Offset 0×1 and 0×4 of th part is the login overhead data. This fields is dependent on request info from wp_adm structure. For example, when req_info is 0×09 (a combination of LOGIN and GRAPHIC_TM), overhead is set to INI state. this is evident from the log information generated by ThCheckReqInfo routine :

LOGIN: set INI in Overhead

The LOGIN request info is obtained from the field inside wp_tm structure.
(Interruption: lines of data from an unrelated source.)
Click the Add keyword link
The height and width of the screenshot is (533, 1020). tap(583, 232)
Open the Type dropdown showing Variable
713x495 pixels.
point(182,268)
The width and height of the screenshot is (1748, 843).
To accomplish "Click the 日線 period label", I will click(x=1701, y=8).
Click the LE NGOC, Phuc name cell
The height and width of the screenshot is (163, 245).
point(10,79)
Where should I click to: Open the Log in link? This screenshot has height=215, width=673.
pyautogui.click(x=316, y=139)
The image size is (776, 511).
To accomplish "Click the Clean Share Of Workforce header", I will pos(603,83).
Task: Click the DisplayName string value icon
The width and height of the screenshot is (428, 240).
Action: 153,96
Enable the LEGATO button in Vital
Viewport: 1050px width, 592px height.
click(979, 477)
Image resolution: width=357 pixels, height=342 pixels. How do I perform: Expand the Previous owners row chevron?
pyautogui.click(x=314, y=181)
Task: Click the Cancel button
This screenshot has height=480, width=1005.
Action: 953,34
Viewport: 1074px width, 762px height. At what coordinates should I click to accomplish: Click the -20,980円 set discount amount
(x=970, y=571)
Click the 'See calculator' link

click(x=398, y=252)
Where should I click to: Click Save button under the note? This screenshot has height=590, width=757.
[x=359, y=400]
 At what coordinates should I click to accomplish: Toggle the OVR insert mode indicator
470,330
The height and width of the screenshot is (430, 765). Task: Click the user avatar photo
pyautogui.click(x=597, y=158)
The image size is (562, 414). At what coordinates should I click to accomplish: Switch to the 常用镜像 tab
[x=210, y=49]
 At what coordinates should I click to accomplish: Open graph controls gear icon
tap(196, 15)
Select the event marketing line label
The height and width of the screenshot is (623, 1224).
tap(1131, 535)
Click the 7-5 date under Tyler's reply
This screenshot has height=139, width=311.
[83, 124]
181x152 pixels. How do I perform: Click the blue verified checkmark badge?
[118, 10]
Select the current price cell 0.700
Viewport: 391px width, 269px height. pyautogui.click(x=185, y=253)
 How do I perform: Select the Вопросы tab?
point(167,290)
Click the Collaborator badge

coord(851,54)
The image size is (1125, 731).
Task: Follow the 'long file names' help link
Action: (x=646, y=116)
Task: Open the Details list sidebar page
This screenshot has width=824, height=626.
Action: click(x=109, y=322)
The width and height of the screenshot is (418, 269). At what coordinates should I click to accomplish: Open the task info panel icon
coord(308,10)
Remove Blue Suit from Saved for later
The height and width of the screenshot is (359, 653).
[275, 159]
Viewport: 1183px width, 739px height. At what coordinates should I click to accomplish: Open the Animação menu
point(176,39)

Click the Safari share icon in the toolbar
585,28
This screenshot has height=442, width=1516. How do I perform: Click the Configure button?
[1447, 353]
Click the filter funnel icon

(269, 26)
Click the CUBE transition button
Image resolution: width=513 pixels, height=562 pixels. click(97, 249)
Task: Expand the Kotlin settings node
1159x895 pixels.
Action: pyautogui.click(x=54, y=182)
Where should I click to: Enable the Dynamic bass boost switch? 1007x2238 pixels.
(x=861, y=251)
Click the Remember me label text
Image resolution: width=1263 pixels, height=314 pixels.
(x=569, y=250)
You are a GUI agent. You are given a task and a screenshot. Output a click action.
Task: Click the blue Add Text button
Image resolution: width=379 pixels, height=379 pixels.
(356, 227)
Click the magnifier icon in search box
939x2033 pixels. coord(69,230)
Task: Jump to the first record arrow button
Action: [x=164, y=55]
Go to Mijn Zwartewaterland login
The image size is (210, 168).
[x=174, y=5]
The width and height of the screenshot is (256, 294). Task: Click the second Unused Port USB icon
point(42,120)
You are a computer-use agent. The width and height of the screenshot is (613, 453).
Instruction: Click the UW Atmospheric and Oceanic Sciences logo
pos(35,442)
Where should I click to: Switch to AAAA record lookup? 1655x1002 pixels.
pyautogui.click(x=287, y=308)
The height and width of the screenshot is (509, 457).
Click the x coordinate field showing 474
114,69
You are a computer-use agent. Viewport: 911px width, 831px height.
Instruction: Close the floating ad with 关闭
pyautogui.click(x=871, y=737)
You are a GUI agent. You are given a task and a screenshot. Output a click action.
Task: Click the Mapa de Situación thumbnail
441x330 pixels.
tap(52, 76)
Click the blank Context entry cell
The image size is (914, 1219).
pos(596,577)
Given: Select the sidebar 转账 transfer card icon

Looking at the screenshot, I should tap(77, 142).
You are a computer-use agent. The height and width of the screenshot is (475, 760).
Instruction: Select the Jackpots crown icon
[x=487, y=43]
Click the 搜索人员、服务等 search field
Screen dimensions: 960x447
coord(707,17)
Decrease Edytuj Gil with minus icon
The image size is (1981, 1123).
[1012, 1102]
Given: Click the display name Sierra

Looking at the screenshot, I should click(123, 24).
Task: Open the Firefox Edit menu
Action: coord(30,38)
Here is several important values for offset 0×1 and 0×4 for th part together with it’s definition for overhead :

0×10 and 0×00 INI for LOGIN request
0×02 and 0×00 EOC for LOGOFF request
0×01 and 0×00 EOS for CANCELMODE Request

Let’s move on to the data part.

When the trace flag has sufficient level, the dump of data part is executed by DiagTraceStream with typical log string at dev_w* trace file as follows (the asterisk denotes the wp_id, starting from zero) :

D APPL ST_USER CONNECT len 12
D
D APPL ST_USER SUPPORTDATA len 32

From this routine, we know that the first byte of data (0×10) is the record type called APPL, and the first DIAG packet from SAP GUI contains connect and support bit data records. So it has two records.

For first record, byte at offset 0×01 (value = 0×04) is interpreted as ST_USER, byte at offset 0×02 (value = 0×02) is CONNECT. Offset 0×03 apparently unused. The length of data record is at offset location 0×04 (value = 0x0C). The length count is not including the first five bytes, it’s just for the data record only.

For second record, byte at offset 0×01 (value = 0×04) is interpreted as ST_USER, byte at offset 0×02 (value = 0x0B) is SUPPORTDATA. The length of this record is 0×20 (32 dec).

We can see that the data part structure is relatively simple and each detail data communication session can be monitored using trace flags and the dev_w* log file in SAP R/3 server.

Using this design, the data part can have as many records as required, and also can process any data with variable lengths.